━━ Text section ━━

The human body is a marvel of mechanical engineering. Think about the act of standing on one leg while extending the other high into the air—a “Bruce Lee kick.” To you, this might feel like a simple (albeit physically demanding) exertion of muscle. To a roboticist, this is a nightmare of physics. It requires precise center-of-mass control, active stabilization against gravity, and the ability to handle the subtle jitter of muscles—or in a robot’s case, motors.
In the field of humanoid robotics, we have seen incredible progress in dynamic locomotion—running, walking, and jumping. However, quasi-static balance—the ability to maintain difficult, unstable poses for extended periods—remains a significant hurdle. When a robot tries to mimic a human doing yoga or a martial arts stance, it often falls over or shakes uncontrollably.
In this post, we will dissect a new framework called HuB (Humanoid Balance). This research identifies why current Reinforcement Learning (RL) methods fail at extreme balance tasks and proposes a unified pipeline to fix it. We will explore how HuB enables a Unitree G1 robot to perform the “Swallow Balance” and withstand forceful kicks from a soccer ball, tasks where baseline methods consistently fail.

━━━
━━ Collected material ━━

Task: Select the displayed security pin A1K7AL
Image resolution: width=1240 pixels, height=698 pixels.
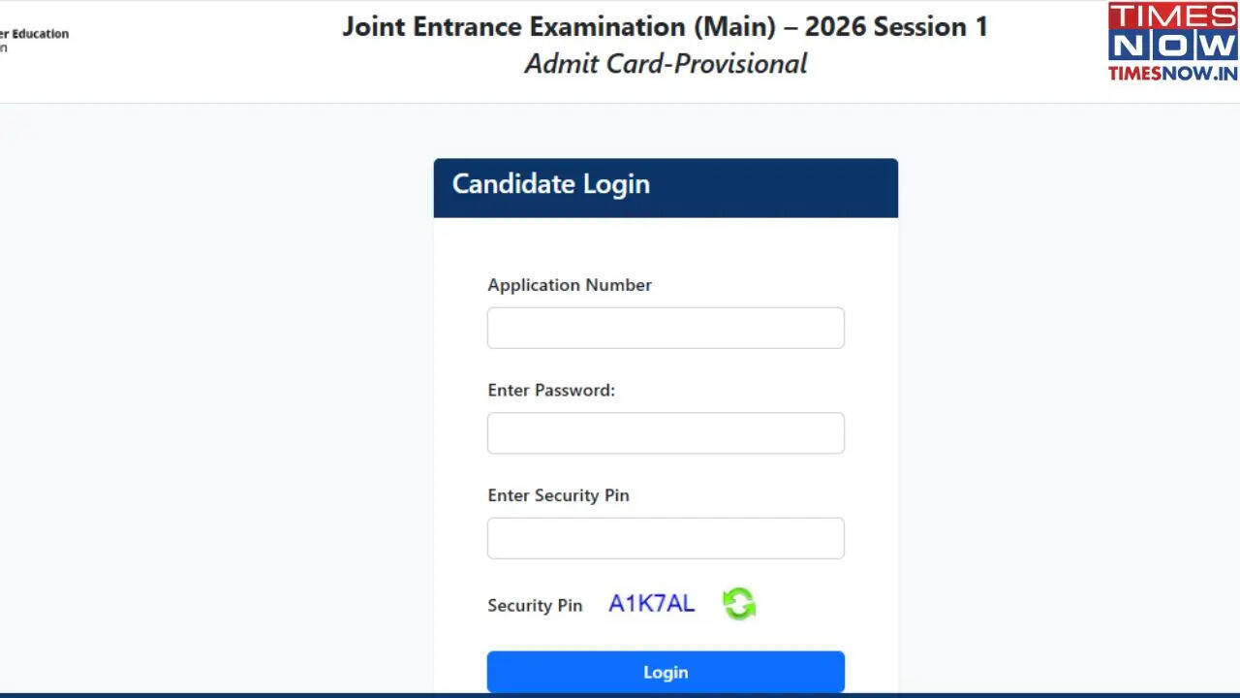Action: click(x=650, y=603)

━━━

Objectives.
1 > Answer these questions from the humanoid balance text, each on its own line:
(a) What name does the text give to standing on one leg while extending the other high into the air?
(b) Which robot does HuB enable to perform the "Swallow Balance"?
(c) What does the abbreviation HuB stand for?
2 > List every requirement that the humanoid balance text gives for holding the one-leg pose with the other leg raised high.
3 > Carry on the humanoid balance text from its last sentence.

Responses.
1 >
(a) A "Bruce Lee kick."
(b) A Unitree G1 robot.
(c) Humanoid Balance.

2 >
- Precise center-of-mass control
- Active stabilization against gravity
- The ability to handle the subtle jitter of muscles (or, in a robot's case, motors)

3 >
The Problem: Why is Standing Still So Hard?
Before diving into the solution, we need to understand the failure modes of current approaches. The standard modern approach to humanoid control involves tracking-based Reinforcement Learning. The pipeline generally looks like this:
- Motion Capture (MoCap): Record a human performing a skill.
- Retargeting: Map the human’s joint angles to the robot’s joints.
- Simulation Training: Train an RL policy to mimic these motions in a physics simulator (like Isaac Gym).
- Sim-to-Real Transfer: Deploy the policy onto the physical robot.
While this works for walking, it breaks down for extreme balance tasks due to three specific challenges identified by the HuB authors:
- Reference Motion Errors: MoCap data is noisy. If the reference motion says the support foot is sliding slightly (an artifact of the recording), the robot will try to slide its foot while balancing, causing a fall.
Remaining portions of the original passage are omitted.